**Problem requirements:**
In the data below, how many lines include the word "dropdown"? Give only the number.

**The data:**
========================================
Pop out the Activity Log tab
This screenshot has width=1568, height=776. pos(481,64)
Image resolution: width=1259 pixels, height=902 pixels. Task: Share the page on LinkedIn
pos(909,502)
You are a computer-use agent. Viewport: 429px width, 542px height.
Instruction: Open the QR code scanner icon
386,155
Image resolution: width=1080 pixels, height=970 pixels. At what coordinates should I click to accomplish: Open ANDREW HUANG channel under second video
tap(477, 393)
========================================
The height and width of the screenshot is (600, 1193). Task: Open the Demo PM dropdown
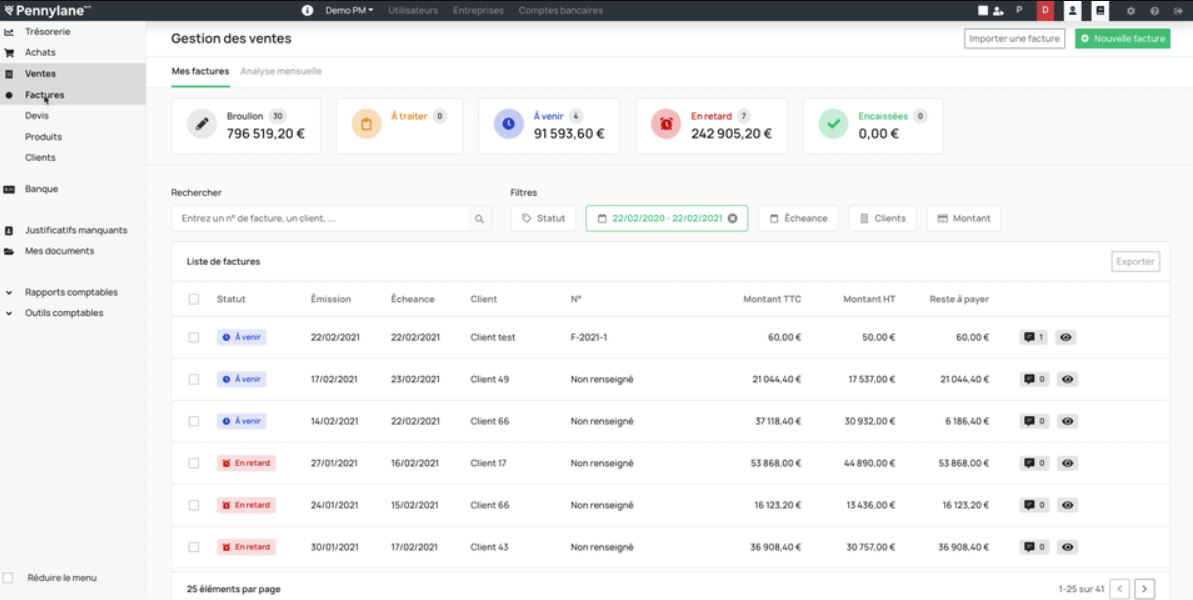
========================================
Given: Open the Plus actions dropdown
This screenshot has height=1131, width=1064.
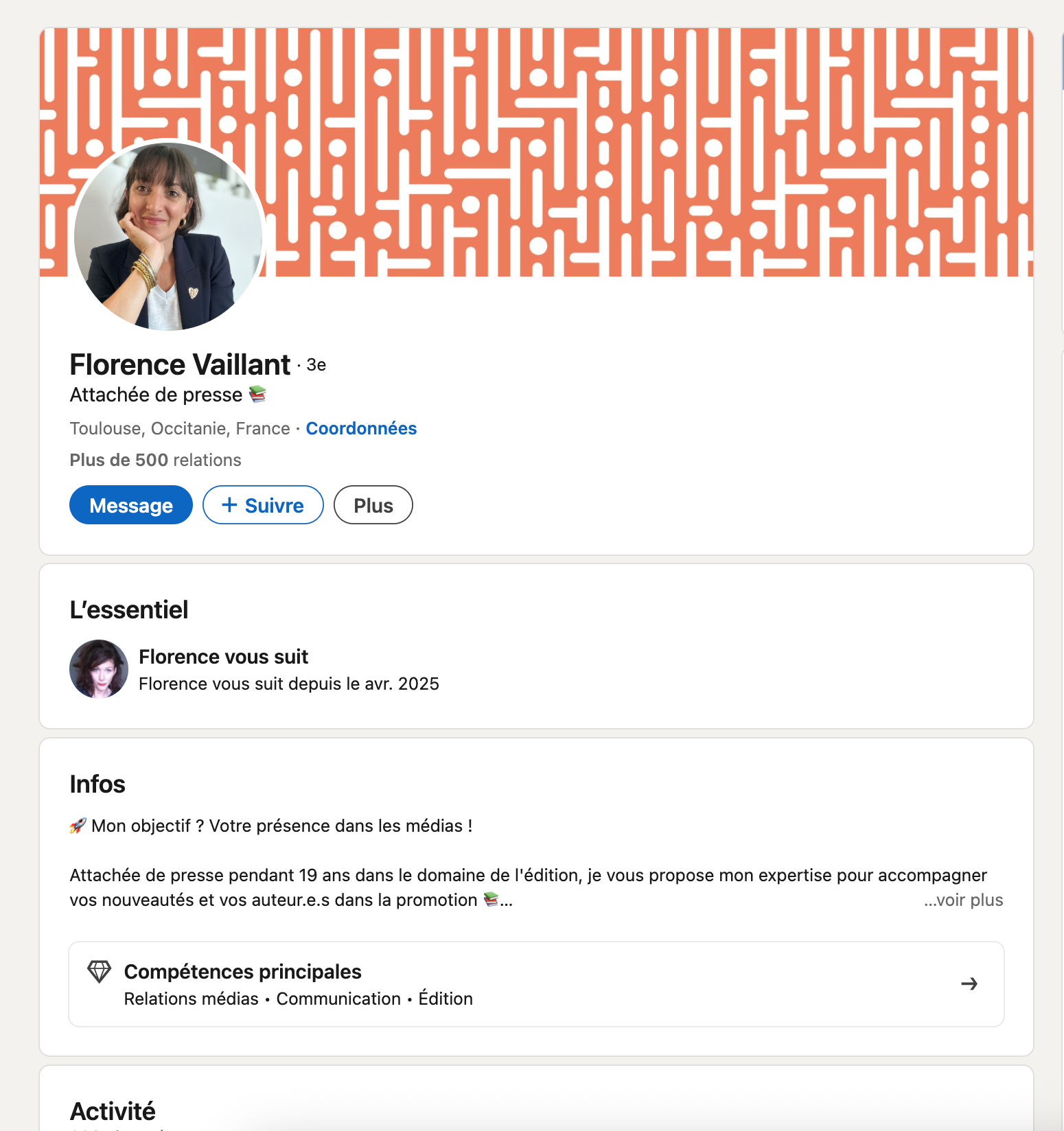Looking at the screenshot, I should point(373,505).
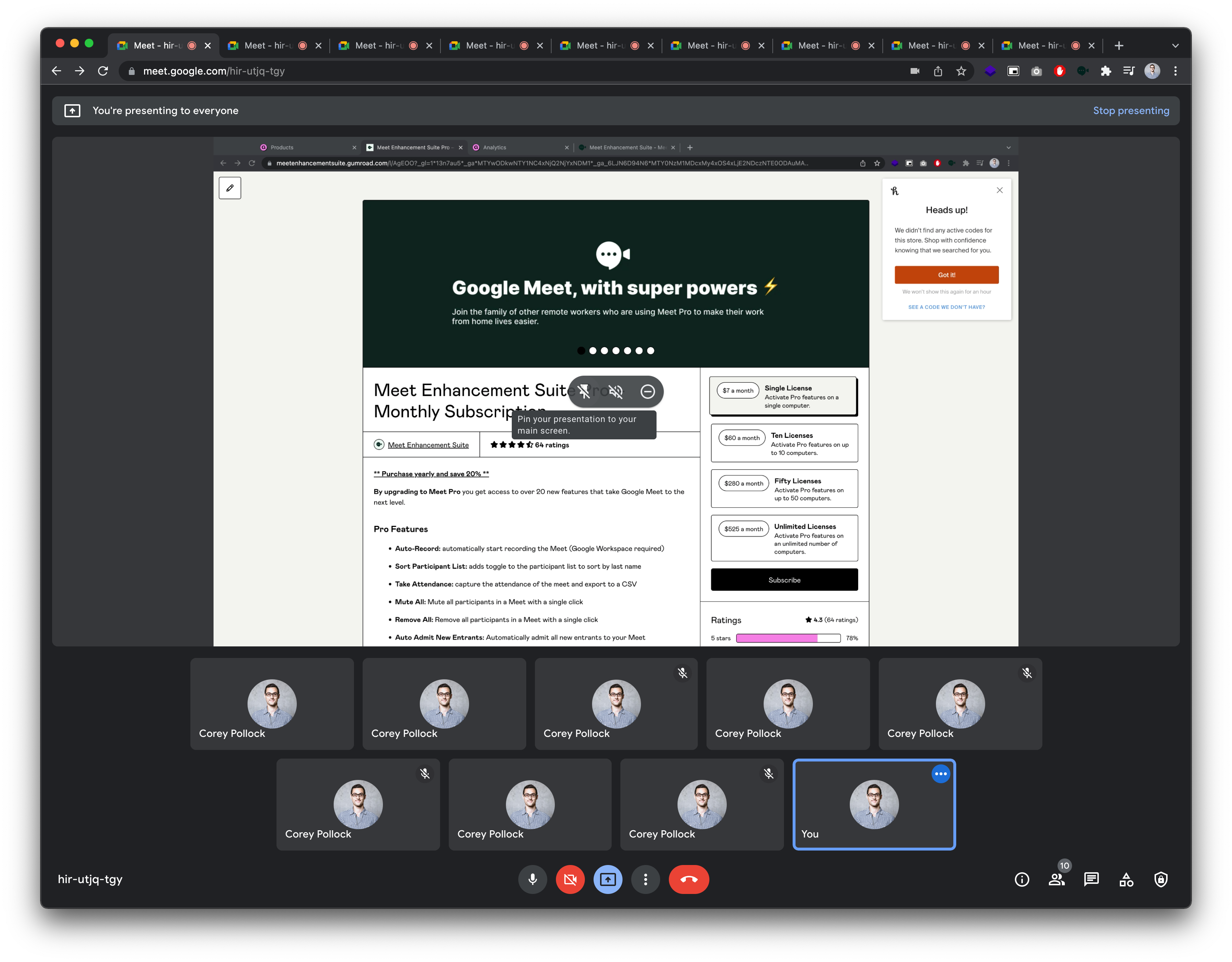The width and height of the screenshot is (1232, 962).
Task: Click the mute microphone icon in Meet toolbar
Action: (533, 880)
========================================
**Response:**
2